From a little Wurst to a Big Apple – part 1

 
For weeks and weeks and what feels like muthafrickin’ YEARS, I have been working on putting together a big map of New York City for us to give out for free in the city as part of our marketing. It has gone through a thousand iterations, none of which has yet been good enough to send to print. The more I have chiseled away at this not-so-masterful-masterpiece, the more I have grown to loathe the city. The street names are so very boring, labelled with numbers and letters like some rudimentary textbook circuitboard from the 1980s; the subway system is complicated and requires a detailed user’s-manual in addition to the route network otherwise you’ll end up on an accidental hour-long direct journey to south Brooklyn; and, bluntly put, the island resembles a big cock. And so do all the major landmarks. I’m not a crude person, but if you stare at something long enough…

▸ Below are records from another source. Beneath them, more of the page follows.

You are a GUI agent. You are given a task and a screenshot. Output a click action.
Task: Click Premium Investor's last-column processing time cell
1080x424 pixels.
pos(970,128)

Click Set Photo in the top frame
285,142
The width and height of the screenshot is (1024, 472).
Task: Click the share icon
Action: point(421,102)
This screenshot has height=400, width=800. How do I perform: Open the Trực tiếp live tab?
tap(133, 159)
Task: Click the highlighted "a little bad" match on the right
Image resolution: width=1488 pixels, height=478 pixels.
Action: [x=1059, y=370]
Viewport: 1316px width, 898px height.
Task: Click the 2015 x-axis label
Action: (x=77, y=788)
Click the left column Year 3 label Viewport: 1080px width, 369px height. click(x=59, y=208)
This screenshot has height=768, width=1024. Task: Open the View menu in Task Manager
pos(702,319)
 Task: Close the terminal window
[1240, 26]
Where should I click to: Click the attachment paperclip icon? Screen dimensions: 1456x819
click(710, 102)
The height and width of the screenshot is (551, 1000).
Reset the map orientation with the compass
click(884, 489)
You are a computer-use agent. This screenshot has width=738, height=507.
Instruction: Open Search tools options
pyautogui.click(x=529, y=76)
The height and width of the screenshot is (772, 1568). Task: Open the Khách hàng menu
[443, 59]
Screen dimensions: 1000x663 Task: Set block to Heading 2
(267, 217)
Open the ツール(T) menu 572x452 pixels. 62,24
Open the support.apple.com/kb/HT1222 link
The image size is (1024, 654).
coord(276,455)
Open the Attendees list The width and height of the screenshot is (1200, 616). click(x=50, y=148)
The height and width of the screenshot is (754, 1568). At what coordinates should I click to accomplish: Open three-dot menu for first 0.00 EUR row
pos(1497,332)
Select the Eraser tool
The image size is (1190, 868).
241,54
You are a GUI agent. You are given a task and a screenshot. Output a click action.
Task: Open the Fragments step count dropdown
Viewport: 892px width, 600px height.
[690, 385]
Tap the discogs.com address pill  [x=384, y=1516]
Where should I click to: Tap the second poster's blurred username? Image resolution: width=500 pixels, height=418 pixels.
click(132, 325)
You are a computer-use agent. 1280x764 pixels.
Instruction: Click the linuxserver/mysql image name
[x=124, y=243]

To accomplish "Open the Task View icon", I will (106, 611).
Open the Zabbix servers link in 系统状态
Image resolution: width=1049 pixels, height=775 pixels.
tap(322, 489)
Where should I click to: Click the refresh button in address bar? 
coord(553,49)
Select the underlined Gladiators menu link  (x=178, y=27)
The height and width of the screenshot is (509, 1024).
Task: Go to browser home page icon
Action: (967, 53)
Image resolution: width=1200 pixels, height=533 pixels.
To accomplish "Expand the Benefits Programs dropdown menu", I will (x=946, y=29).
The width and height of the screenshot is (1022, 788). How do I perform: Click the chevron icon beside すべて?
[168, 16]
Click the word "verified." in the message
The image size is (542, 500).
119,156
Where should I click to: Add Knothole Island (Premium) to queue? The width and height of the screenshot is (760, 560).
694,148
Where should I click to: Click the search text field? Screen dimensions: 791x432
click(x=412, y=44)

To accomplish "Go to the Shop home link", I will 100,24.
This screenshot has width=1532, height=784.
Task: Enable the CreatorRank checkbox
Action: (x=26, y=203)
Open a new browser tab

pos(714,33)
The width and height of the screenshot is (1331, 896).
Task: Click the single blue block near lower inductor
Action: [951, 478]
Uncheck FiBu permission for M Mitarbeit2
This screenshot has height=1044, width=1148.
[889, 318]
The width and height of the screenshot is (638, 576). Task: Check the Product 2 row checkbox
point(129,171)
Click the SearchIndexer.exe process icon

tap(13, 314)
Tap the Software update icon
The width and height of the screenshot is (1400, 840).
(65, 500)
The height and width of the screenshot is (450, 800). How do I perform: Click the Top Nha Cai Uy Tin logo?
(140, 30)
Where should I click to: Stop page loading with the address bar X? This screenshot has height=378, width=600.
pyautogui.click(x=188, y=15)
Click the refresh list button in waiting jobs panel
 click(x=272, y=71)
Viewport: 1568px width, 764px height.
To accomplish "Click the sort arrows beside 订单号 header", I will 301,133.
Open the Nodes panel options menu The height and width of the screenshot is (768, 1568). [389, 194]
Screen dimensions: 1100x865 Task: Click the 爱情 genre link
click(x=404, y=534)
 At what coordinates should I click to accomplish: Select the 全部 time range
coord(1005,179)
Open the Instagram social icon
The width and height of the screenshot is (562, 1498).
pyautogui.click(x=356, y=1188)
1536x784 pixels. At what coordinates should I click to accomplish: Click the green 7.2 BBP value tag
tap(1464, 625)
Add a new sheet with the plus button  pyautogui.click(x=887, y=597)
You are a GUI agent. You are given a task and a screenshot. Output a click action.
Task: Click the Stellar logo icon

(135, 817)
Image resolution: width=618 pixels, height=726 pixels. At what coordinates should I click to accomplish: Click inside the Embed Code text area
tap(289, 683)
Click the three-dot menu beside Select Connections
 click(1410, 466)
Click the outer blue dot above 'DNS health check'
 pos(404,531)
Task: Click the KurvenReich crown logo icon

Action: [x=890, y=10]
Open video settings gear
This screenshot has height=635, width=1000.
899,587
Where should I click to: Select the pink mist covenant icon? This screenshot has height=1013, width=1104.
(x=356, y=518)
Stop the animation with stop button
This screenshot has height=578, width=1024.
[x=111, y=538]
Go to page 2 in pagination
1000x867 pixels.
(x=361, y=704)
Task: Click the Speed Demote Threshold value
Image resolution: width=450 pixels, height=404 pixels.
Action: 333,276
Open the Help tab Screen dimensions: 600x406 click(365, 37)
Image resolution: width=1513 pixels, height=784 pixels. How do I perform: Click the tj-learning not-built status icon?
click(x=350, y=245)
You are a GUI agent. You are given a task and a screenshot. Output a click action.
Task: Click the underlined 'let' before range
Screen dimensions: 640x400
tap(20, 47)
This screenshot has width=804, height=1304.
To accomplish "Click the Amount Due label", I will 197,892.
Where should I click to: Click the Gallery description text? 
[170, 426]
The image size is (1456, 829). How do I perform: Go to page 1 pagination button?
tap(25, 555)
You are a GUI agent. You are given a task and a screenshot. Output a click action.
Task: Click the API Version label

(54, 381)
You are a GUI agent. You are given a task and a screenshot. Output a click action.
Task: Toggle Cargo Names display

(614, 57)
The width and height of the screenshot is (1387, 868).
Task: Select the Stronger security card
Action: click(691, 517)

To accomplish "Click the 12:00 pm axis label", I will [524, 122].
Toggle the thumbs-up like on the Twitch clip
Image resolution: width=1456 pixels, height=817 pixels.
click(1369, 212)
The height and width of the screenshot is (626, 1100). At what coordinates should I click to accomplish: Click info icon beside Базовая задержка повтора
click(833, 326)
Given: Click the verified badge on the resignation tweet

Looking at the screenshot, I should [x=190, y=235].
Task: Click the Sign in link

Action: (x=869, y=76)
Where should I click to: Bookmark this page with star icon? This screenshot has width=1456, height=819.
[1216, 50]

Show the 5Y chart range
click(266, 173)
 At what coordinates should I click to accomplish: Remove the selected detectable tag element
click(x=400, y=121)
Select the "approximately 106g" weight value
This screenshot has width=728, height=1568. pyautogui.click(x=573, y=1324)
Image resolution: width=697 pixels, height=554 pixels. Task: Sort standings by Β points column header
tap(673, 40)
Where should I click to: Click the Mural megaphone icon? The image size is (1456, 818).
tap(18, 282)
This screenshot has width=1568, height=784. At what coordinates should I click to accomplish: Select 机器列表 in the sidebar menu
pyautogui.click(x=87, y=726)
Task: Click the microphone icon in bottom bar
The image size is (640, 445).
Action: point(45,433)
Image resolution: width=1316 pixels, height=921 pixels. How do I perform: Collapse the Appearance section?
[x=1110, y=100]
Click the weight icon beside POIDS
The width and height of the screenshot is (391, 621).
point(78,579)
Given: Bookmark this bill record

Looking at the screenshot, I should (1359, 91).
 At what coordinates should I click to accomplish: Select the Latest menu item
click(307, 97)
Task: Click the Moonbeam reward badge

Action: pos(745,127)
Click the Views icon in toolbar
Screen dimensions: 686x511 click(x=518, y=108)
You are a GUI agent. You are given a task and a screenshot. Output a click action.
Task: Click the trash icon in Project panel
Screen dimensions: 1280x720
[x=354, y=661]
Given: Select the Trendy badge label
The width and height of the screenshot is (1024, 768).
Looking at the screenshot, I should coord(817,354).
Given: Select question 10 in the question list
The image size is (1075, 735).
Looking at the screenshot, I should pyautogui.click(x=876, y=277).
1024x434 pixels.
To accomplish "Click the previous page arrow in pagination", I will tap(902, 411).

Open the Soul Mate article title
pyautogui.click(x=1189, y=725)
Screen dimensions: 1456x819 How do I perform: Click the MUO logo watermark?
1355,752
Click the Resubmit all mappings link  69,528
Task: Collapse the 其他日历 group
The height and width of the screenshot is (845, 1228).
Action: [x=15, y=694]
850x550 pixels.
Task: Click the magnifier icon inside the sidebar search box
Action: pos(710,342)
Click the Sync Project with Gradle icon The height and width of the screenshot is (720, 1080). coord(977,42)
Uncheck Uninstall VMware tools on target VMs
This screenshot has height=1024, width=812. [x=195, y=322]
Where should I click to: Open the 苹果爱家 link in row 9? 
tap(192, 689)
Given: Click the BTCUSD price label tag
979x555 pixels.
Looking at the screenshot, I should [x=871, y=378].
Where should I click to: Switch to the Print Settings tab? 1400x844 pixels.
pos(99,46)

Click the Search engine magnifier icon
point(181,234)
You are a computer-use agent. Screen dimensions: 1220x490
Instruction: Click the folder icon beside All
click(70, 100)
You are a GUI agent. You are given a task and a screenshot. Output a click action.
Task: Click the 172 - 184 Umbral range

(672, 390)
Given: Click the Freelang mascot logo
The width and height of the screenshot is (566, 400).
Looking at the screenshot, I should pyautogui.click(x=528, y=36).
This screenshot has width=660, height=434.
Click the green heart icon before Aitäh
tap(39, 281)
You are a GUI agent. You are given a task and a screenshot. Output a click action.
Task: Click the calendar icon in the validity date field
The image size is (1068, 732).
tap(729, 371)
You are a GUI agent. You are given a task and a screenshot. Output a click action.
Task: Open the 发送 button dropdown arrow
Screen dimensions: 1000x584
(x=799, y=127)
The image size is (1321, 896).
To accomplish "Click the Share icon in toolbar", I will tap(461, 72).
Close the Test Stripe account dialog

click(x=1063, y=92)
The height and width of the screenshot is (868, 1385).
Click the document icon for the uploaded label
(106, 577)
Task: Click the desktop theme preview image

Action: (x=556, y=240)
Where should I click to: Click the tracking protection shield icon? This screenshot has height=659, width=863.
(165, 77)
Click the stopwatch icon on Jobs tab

Anyway, after several weeks New York had become my life and my nightmare. I was having hallucinations and panic attacks late at night as the pressure grew and I imagined scenarios where I would finally send the map off to print without realising that a computer glitch had written ‘bum’ in large Comic Sans type across Central Park. It was months overdue, for which the full blame was being rested squarely on my head, and I knew in no uncertain terms that the finished product was still nowhere near the horizon. New York Map New York Map New York Map. That’s the sound that my anxiety makes.

 

And then my mum texts to say that we’re going on a family holiday. To New York. 
We leave the UK at a bracing time of morning and arrive in JFK airport at the same bracing time of morning, thanks to a confusing time travel phenomenon, and with several breakfasts under our belts get a taxi into Manhattan. The taxis alone are mindblowing; they’re teched-up so that the interior resembles a midrange spaceship, with an entertainment screen, four control consoles for the driver and even a camera which photographs all of us as we get into the cab to ensure that the poh-lice can find us if we smack this cabbie upside the head. He’s a born-and-bred New Yorker with the kind of accent you would pay tourist money for, and is so polite and courteous it’s unnerving; he’s so concerned about your legroom it almost makes you feel guilty for having knees. Everyone we encountered was the same: the hotel staff fall over each other to help you, so polite and neatly waistcoated and exactly the right amount of friendly, and even on the streets people randomly stop to ask in the standard NYC volume “DO YOU NEED ANY HELP?” The concierge handed us a map but I was already armed with MY map on my tablet; it was time for this prototype to get some real-world testing.

We walked through the city checking off massively iconic scenes like items on a shopping list: Wall Street, check; Trinity Church, check; Madison Avenue, check; the Golden Bull, check…it’s not that we rushed through, but everything is so closely crammed together and there are so very many iconic parts that it is impossible not to see them all within the first hour of exploration. Eventually we stumbled upon the Freedom Tower, which was quite an achievement in itself since it is so freaking enormous that you’d think it would be visible from space. It’s the biggest building in the western hemisphere, and yet unlike the Berlin TV tower it isn’t visible from more than two blocks away in many parts of the city because everything else is also so freaking enormous that your entire peripheral vision is filled with huge, looming buildings. It truly is awesome, in the original sense of the term ; walking through the city is just a series of long strolls down dark corridors. 

Once we reached the end of Manhattan there was nothing for it but to take the Staten Island ferry to see the Statue of Liberty and a very impressive view of the city. Once we reached Staten Island there was nothing for it but to march briskly back jnto the ferry terminal to go back; it’s a deadly dull place, so the ferry ride itself is the only reason for going there, which makes it a perfect metaphor for life or something I guess. 

We saw the MoMA, and the High Line (an awesome old freight train line which has been converted into a floating park), and the Guggenheim – my personal favourite both for the gorgeous, seashell-twisted building and for the art, in particular an incredible exhibition of modern German art, who’d a thunk it. And the entire time I had my trusty map on hand to help us find our way, and I started to see how useful and reassuring it would be to other travellers, and I felt better. And then I noticed something: there on the east side of Manhattan in large pink letters, the text ‘Upper West Side’. And on the west side of the city, in the same lettering: ‘Upper East Side’. And suddenly I didn’t feel very well at all.